医療法人の役員変更という少しレアな案件について書きます。

同業者のお役に立てればと思います。

医療法人の登記事項

医療法人の登記事項です。

  1. 目的及び業務
  2. 名称
  3. 事務所の所在場所
  4. 代表権を有する者の氏名、住所及び資格
  5. 存続期間又は解散の事由を定めたときは、その期間又は事由
  6. 資産の総額(別表)

以上の通りです (組合等登記令第2条第2項) 。

4.をご覧になればわかる通り、登記される役員は理事長のみです。

6.も特徴的です。毎事業年度末ごとに登記する必要があるので、役員の更新とセットになりがちです。
なお、登記懈怠に至る期間は「毎事業年度末日から三月以内」となります( 組合等登記令第3条第3項)。
以下、記載例として役員の更新に加えて資産の総額の登記も盛り込みます。

申請書記載事項(抜粋)

登記の事由

  • 理事長の変更
  • 資産の総額の変更

登記すべき事項

「役員に関する事項」
「資格」理事長
「住所」名古屋市天白区○△町■✕番地
「氏名」登記太郎
「原因年月日」年月日重任
「資産の総額」金1000万6000円
「原因年月日」年月日変更

添付書類

  • 社員総会議事録
  • 理事会議事録
  • 就任承諾書
  • 医師免許証の写しまたは認可書
  • 資産の総額を証する書面
  • 委任状

登録免許税

非課税

重要論点

役員の予選

役員の任期は、2年を超えることができない(医療法第46条の5第9項)。
そのため、2年を超える前に超えた時点から新しい任期が起算されるように選任する流れとなる。

ここで注意したいのは起算点である。就任が「日中」であれば、初日不算入の原則から翌日が任期起算日となる。
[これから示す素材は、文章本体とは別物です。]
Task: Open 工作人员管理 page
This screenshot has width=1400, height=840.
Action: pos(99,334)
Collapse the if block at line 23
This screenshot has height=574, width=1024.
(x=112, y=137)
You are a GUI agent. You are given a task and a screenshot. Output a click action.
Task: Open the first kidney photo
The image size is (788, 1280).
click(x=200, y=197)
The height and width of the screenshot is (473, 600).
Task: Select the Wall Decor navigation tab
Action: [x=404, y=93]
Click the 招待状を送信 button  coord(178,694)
これに対し、予選をして「指定された日より任期が始まる」ようにした場合は、その始まった日が任期起算日となる。
更新の際に、何年何月何日をもって「重任」なのか注意して判断したい。

資産の総額とは

ここで言う「資産の総額」は、貸借対照表上の「純資産」である。資産の部の総額でないことに注意したい。

社員総会議事録

「理事長は理事会で定められるから社員総会議事録の添付はいらないのでは?」というのは間違い。
理事会のメンバーを決するべく社員総会議事録の添付は必要となる。平理事は登記されていないので、理事会のメンバーが登記上明らかになっていない。

なお、理事会は法改正により法定機関にされたので、その理由においては定款添付を要しない。

医師免許証の写し,資産の総額を証する書面

該当書類に理事長が原本証明として押印する。
前述の通り、資産の総額とは「純資産」なので、純資産が記載されている書面を採用。

まとめ

医療法人は頻繁にある案件ではありません。

しかし、だからこそいざ依頼が来た時に慌てないで対処したいものです。